Horse and RiderIf you’ve spent much time around me, you know that I’ve got horse-crazy daughters.  My oldest is fourteen, and she’s just starting her tenth year of riding.  Her sisters joined in the fun a couple years after she started.  That has meant all sorts of things for our family, one of which is that I’ve spent an awful lot of time watching riding lessons.

It’s no surprise that spending that much time watching my daughters being taught a set of skills has led me to reflect on my own teaching.  There are, I’ve concluded, lots of connections, and so in this post I’m going to try to persuade you of two things:  The first is that learning to be a lawyer is in meaningful respects similar to learning a skill like how to ride a horse.  (Or, for that matter, figure skating.)  Both processes involve not merely the acquisition of information, but also a somewhat ineffable sense for how to engage in an activity.  The second is that those similarities can help provide some interesting perspectives on what we do in law schools.

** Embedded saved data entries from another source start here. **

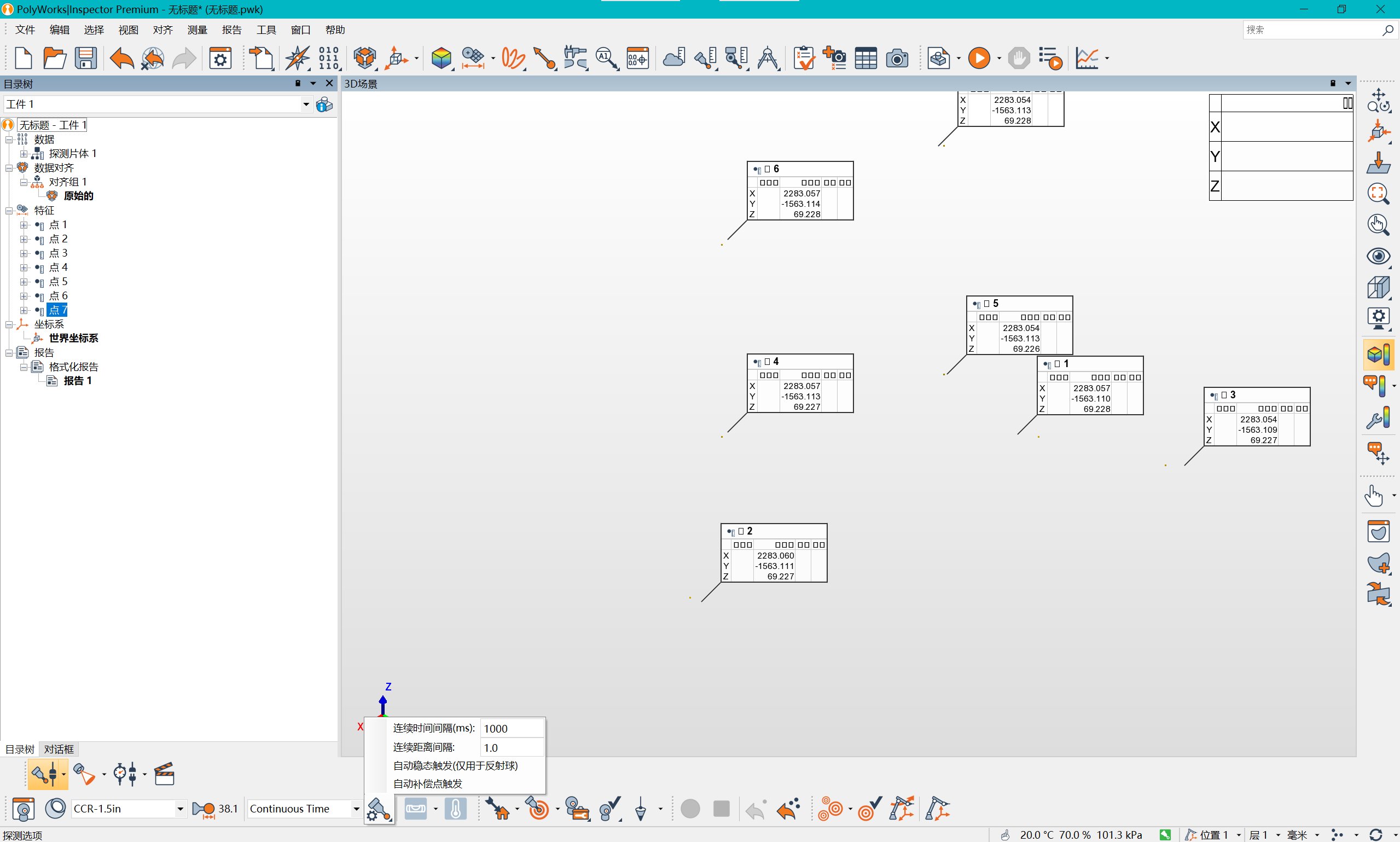Image resolution: width=1400 pixels, height=842 pixels.
Task: Click the Undo arrow icon
Action: (x=121, y=59)
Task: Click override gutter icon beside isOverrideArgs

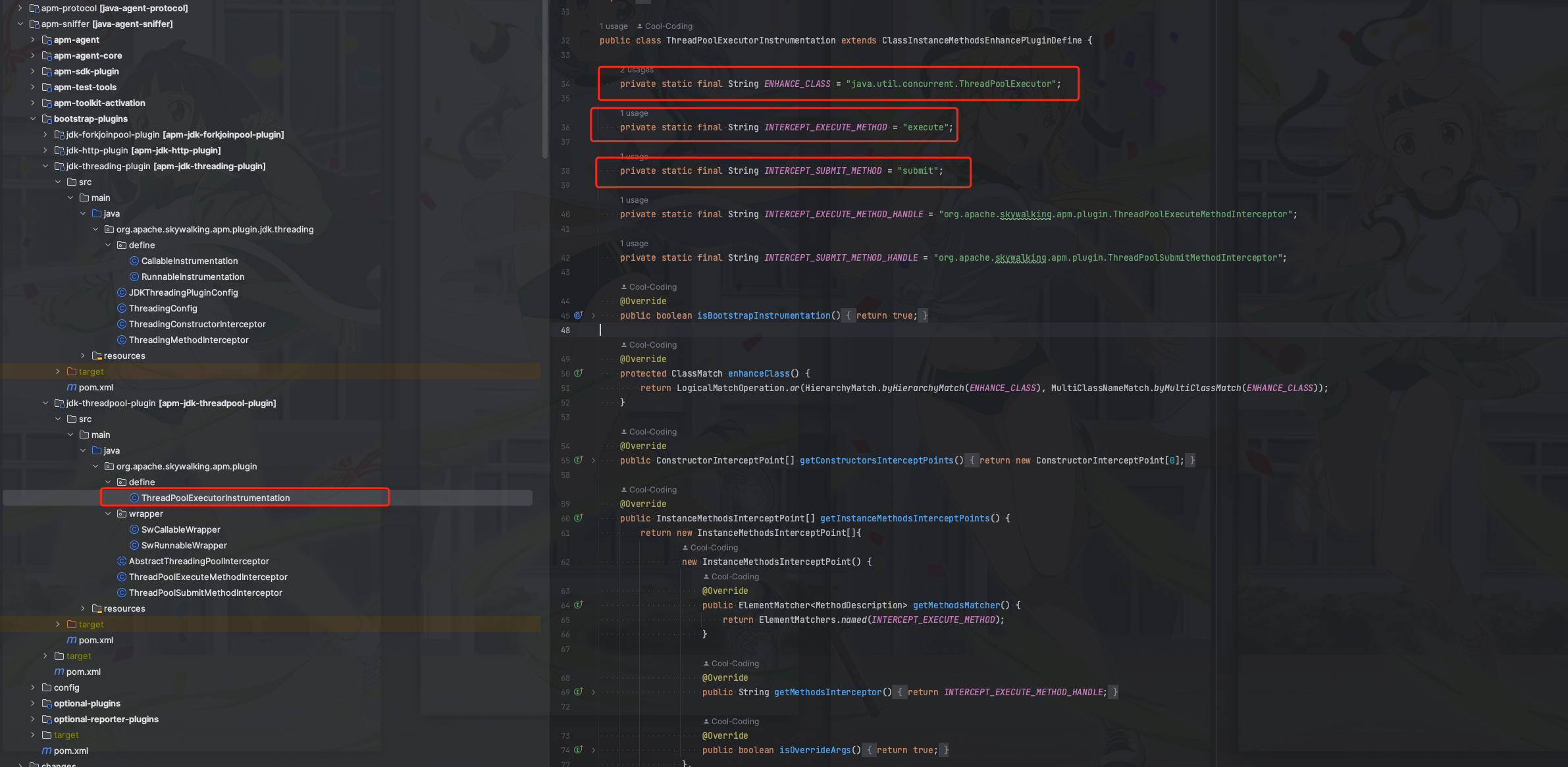Action: click(x=578, y=750)
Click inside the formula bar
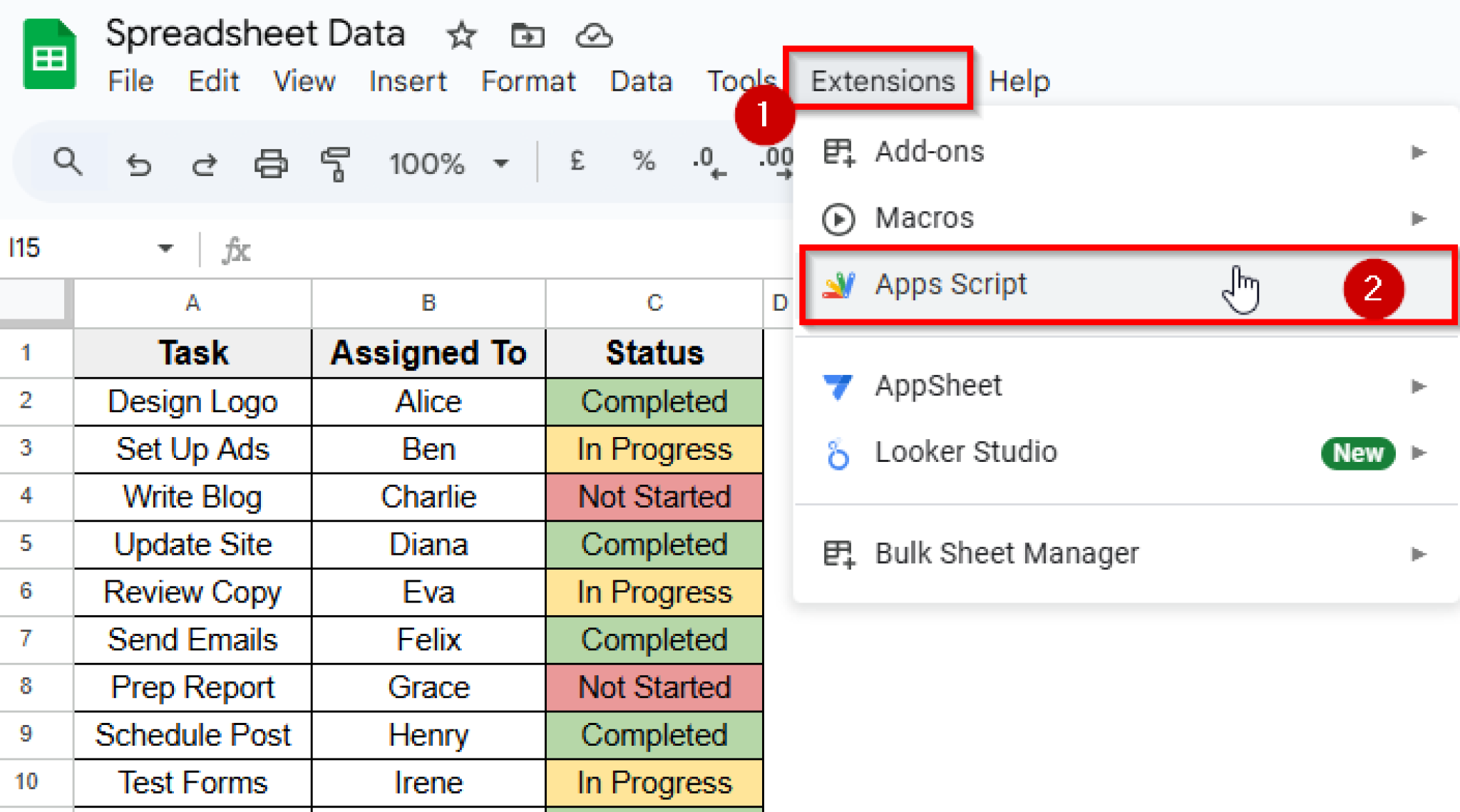Image resolution: width=1460 pixels, height=812 pixels. tap(499, 250)
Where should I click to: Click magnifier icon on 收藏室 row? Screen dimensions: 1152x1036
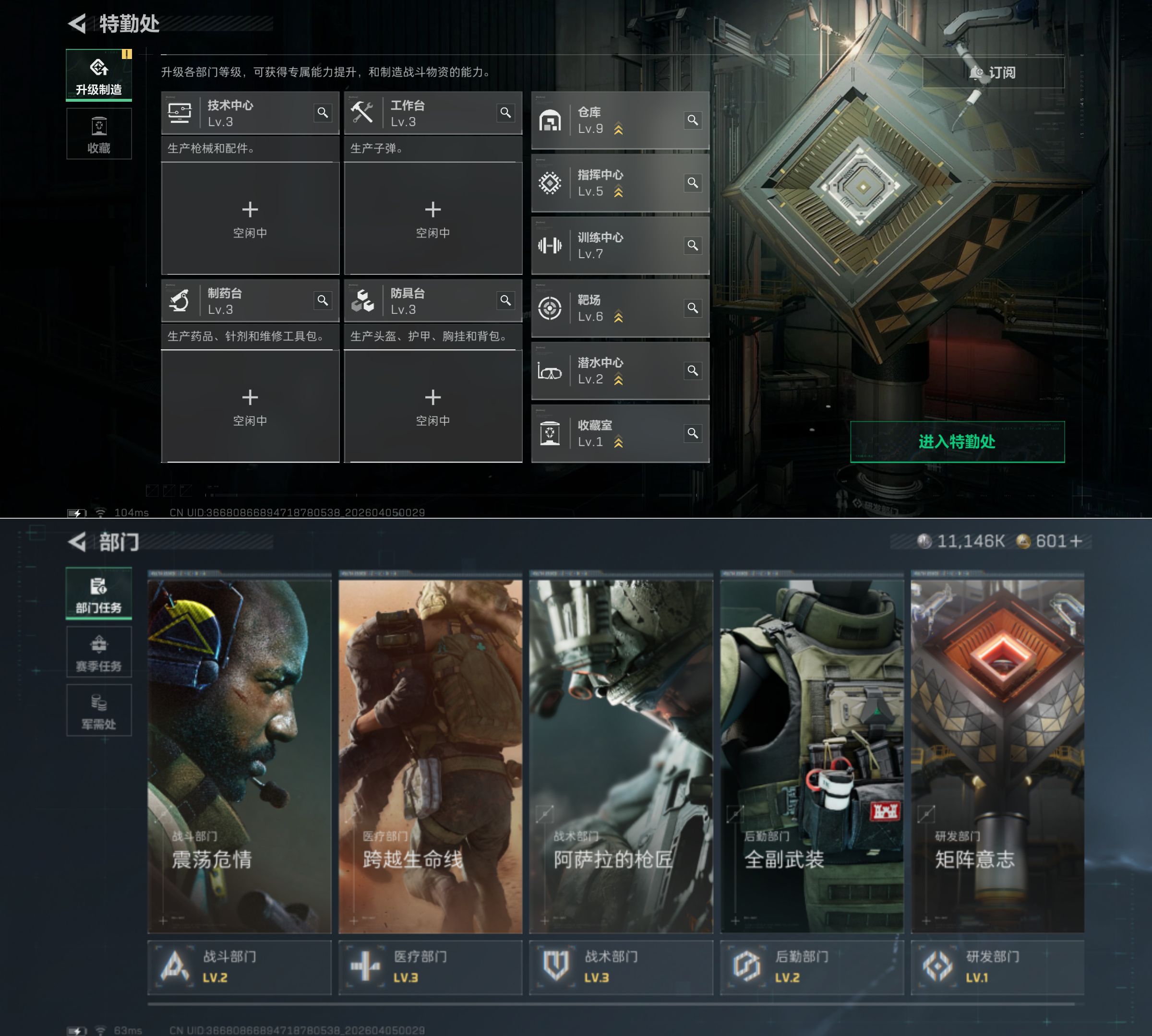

I am breaking no new ground in making the first point.  Karl Llewellyn, for example, wrote of the value to lawyers and judges of “situation sense” and “horse sense” and of understanding that – and even more, understanding how – legal rules will often tell a tale that is incomplete or even wrong when applied to certain fact patterns.  This is a view of law as a craft.  Doing it well requires cultivating an often inarticulable sense of what sorts of responses are appropriate to which situations.  We might call it judgment.  Some of this is doctrinal knowledge, the content of the “law.”  But, Llewellyn admonished new law students, as memorialized in The Bramble Bush, “it does not make so very much difference whether you remember the specific rules.  Good, if you do.  But even if you do not, there remains a deposit, formless, curious—but one which informs your hunches in the future.”  Few of us remember much in the way of doctrinal specifics from our first semester in law school, but none of us could claim that we didn’t learn much.